As it stands, franchises synonymous with the brand that began in earnest over twenty years ago have fallen off their perch as of late. Franchises like Gran Turismo and Tekken — traditionally juggernauts for the Japanese console over the years — have provided underwhelming returns with their latest offerings when compared to their historical counterparts. To say there was a palpable sense of anticipation arriving at an appointment to check out Tekken 7 — the first mainline entry in seven years — at this year’s E3 was an understatement. It’d been far too long since we lay witness to Namco’s unique blend of fighting game.
First, we were ushered into a small theater to get the scoop on how this entry will unfold once it releases early next year. On the story front, series head honcho Katsuhiro Harada has promised a “darker” tone this time around, with the much-anticipated culmination of the Mishima plotline that has raged on for years. But let’s face it, this is the series that proudly drove a storyline that involved series staple Nina Williams — an amnesia-ridden Irish assassin who was cryogenically frozen for fifteen years — getting impregnated without her consent, then giving birth to a boxer named Steve Fox, whom she was subsequently sent to kill by the mafia. Oh, and there’s also a dinosaur named Alex with a penchant for boxing. It’s safe to say the aspect worth championing within the series has always been its gameplay, no matter how wacky the elongated cast seems to grow.
As one would come to expect then, Tekken 7 plays like an absolute dream. Fast, fluid movements, crisp animations, and sharp lighting make this one of the prettiest fighting games I’ve seen this console generation. Dynamic weather also deserves a mention, too. While it doesn’t alter the gameplay in any meaningful fashion it does add a degree of grandeur and importance to the battle at hand. That said, it’s also a bit of hindrance as I found myself staring at Law’s glistening pectoral muscles for longer than necessary — a testament to just how well Unreal Engine 4 delivers the game’s weather effects. Floors are once again destructible too and seem to happen with more frequency than ever before.

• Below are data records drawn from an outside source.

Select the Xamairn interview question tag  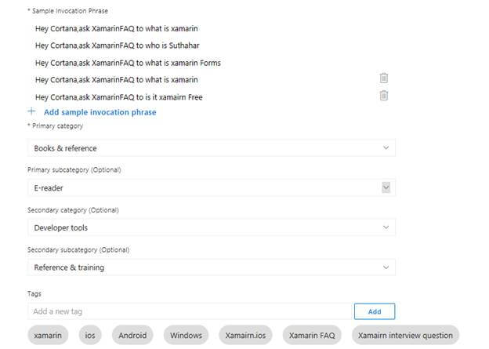point(405,336)
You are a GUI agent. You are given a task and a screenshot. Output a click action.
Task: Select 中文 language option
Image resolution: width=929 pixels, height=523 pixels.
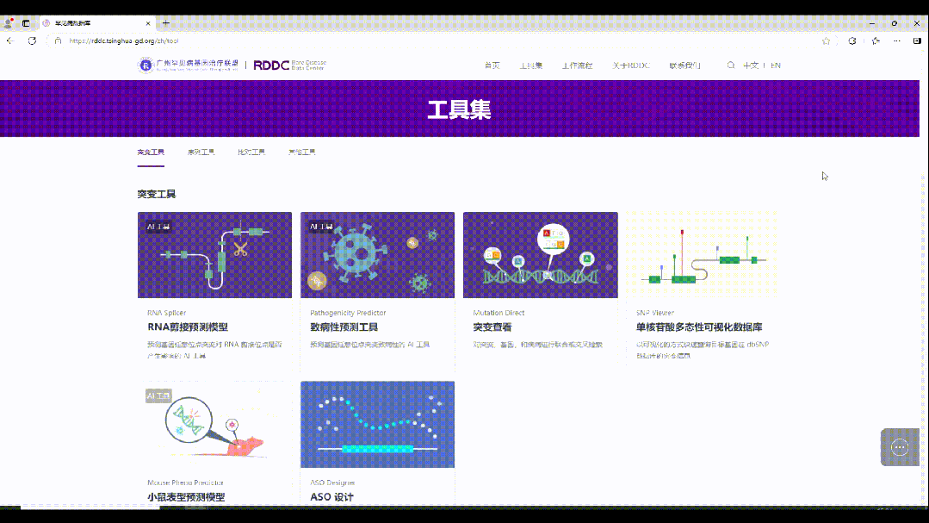[x=751, y=65]
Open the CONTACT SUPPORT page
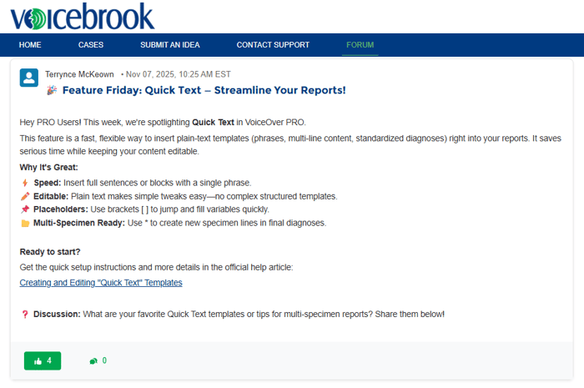The image size is (584, 388). click(x=273, y=45)
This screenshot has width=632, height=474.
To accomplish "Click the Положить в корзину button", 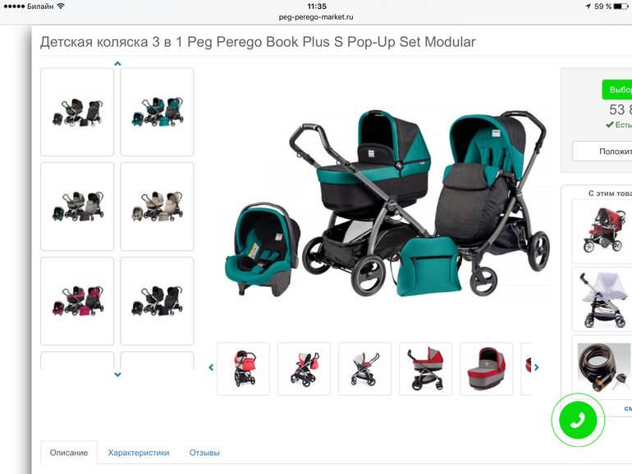I will tap(602, 152).
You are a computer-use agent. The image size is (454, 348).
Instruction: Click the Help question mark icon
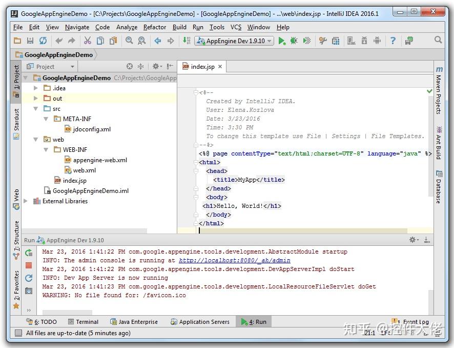pyautogui.click(x=393, y=41)
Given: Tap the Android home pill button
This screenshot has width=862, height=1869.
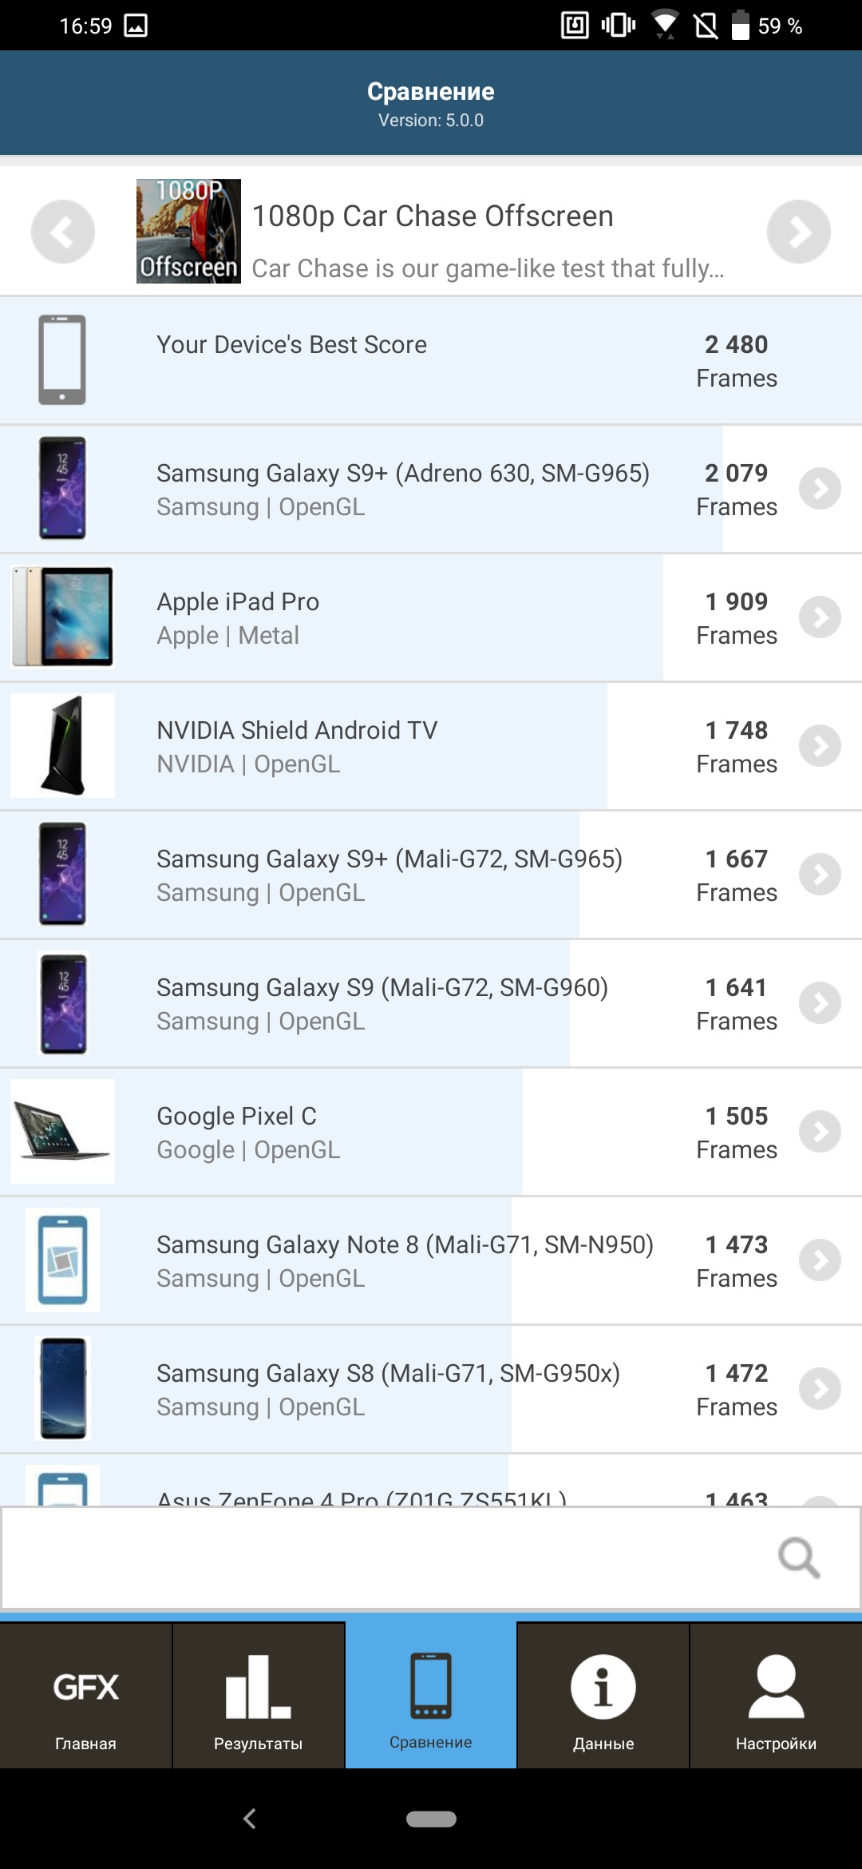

One addition to the gameplay that adds a more pronounceable shift to the fighting mechanics is “rage drive,” an intimidating boost of power for standard attacks enacted by sacrificing your character’s rage mode. It’s a more dynamic and cinematic way of turning the fight on its head if you’re finding yourself behind. In fact, round 3 of one of my many fights with colleague Ernest Lin was one such time; a finely poised affair where a few, well-placed strikes by either side would ensure the decisive win and subsequently the all-important bragging rights. With both of us hovering over the point of our health meters that would ensure a ‘great’ finish for whomever was the victor, I struck quickest with my now-implemented rage drive and dealt a flurry of blows that left him reeling. It was a tense moment that in many ways seemed to encompass the fighting mechanic philosophy at the heart of Tekken 7.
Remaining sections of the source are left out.